Aim of the exercise:
Copy each of the records exactly; leave nothing out.

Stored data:
+--

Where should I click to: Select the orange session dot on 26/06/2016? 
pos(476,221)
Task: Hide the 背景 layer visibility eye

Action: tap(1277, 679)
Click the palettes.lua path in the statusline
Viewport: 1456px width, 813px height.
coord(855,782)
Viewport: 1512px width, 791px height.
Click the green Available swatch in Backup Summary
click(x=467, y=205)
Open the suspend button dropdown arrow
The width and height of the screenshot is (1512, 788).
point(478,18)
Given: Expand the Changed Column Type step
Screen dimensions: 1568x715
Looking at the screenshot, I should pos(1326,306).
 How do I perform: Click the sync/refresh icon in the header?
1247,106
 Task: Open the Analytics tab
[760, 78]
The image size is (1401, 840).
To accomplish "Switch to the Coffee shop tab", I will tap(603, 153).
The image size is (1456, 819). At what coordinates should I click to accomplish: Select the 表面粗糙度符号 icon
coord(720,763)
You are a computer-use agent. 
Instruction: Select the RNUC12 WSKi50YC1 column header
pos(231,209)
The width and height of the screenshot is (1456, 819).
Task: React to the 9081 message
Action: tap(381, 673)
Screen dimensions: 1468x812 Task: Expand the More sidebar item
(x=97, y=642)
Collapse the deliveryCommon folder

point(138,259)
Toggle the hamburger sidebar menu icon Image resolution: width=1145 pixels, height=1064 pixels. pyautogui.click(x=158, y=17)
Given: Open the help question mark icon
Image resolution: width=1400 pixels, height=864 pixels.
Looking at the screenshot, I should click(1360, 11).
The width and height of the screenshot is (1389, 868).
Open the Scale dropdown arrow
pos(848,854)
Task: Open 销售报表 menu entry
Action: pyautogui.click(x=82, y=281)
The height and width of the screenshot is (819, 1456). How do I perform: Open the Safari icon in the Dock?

+--

Solution:
Where should I click to: Select the orange session dot on 26/06/2016? 
pos(476,221)
Task: Hide the 背景 layer visibility eye

Action: tap(1277, 679)
Click the palettes.lua path in the statusline
Viewport: 1456px width, 813px height.
coord(855,782)
Viewport: 1512px width, 791px height.
Click the green Available swatch in Backup Summary
click(x=467, y=205)
Open the suspend button dropdown arrow
The width and height of the screenshot is (1512, 788).
point(478,18)
Given: Expand the Changed Column Type step
Screen dimensions: 1568x715
Looking at the screenshot, I should pos(1326,306).
 How do I perform: Click the sync/refresh icon in the header?
1247,106
 Task: Open the Analytics tab
[760, 78]
The image size is (1401, 840).
To accomplish "Switch to the Coffee shop tab", I will tap(603, 153).
The image size is (1456, 819). At what coordinates should I click to accomplish: Select the 表面粗糙度符号 icon
coord(720,763)
You are a computer-use agent. 
Instruction: Select the RNUC12 WSKi50YC1 column header
pos(231,209)
The width and height of the screenshot is (1456, 819).
Task: React to the 9081 message
Action: tap(381, 673)
Screen dimensions: 1468x812 Task: Expand the More sidebar item
(x=97, y=642)
Collapse the deliveryCommon folder

point(138,259)
Toggle the hamburger sidebar menu icon Image resolution: width=1145 pixels, height=1064 pixels. pyautogui.click(x=158, y=17)
Given: Open the help question mark icon
Image resolution: width=1400 pixels, height=864 pixels.
Looking at the screenshot, I should click(1360, 11).
The width and height of the screenshot is (1389, 868).
Open the Scale dropdown arrow
pos(848,854)
Task: Open 销售报表 menu entry
Action: pyautogui.click(x=82, y=281)
The height and width of the screenshot is (819, 1456). How do I perform: Open the Safari icon in the Dock?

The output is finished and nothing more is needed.